TEXT SECTION:

#####

## Introduction: Anatomy of a 3D Printed Turk's Head

A Turk's head is a decorative woven knot. They come in many shapes and sizes but they all share common properties. I'm currently developing an app that can generate 3D models of Turk's heads for 3D printing. When printed, they make gorgeous rings, bracelets, pendants and more! In this instructable, I'll explain what's involved to create them.

The last step of this instructable has several examples of what my app will be able to create, check em out! If you'd like to keep up with the progress of my app just follow me and I'll keep you posted!

## Step 1: The Knot Grid

When designing a Turk's head, you start with a knot grid. You can use standard grid paper to create a knot grid, but I've created a handy tool which does it for you: http://freakinsweetapps.com/knots/knotgrid/advanced.html

A knot grid can represent the structure of any Turk's head. You can use it to generate instructions for how to tie them, or in this case as a starting point for how to represent one in 3D. First, I'll explain the basics. Here we have an empty knot grid with 5 rows and 22 columns (for your standard Turk's heads the number of rows is parts+1 and the number of columns is 2*bights):

This grid can represent the 4 part 11 bight Turk's head pictured in the intro. I'll draw out the knot on the knot grid over a number of steps to help you visualize what's going on. When moving around the knot grid, you always move diagonally. Also, the right and left edges wrap around, so try to visualize the flat grid wrapped around a cylinder. So let's start tying the knot. Starting in the top left, start going to the right and down, connecting the dots until you get to the bottom. This is where our first bight forms by changing directions and going back up. Notice how we continue to bounce between the top and bottom of the knot forming bights. This grid shows the knot just before we cross over our first strand:

This is where some people get confused. How do you know whether to go over or under? You know by looking at your completed knot grid. In this knot, for the first row of crossings you always want to go over if you're going up, and under if you're going down. For standard Turk's heads you just want to flip that for every other row. Here's the knot after a second and third time around:

And here's the complete knot after the 4th time around (which is why this is a 4 part knot):

You can get much more complicated with knot grids, but for now we'll just move on to creating a 3D curve with this information.

#####

DATA SECTION:

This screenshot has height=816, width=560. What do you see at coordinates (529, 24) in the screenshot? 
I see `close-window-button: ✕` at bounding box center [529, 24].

#####

TASK TO COMPLETE:
Write out, word for word, the part of the Turk's head guide that opens with the words containing "This is where some" and closes with "with this information.". The data above is separate material from the Turk's head guide.

WRITTEN RESPONSE:
This is where some people get confused. How do you know whether to go over or under? You know by looking at your completed knot grid. In this knot, for the first row of crossings you always want to go over if you're going up, and under if you're going down. For standard Turk's heads you just want to flip that for every other row. Here's the knot after a second and third time around:

And here's the complete knot after the 4th time around (which is why this is a 4 part knot):

You can get much more complicated with knot grids, but for now we'll just move on to creating a 3D curve with this information.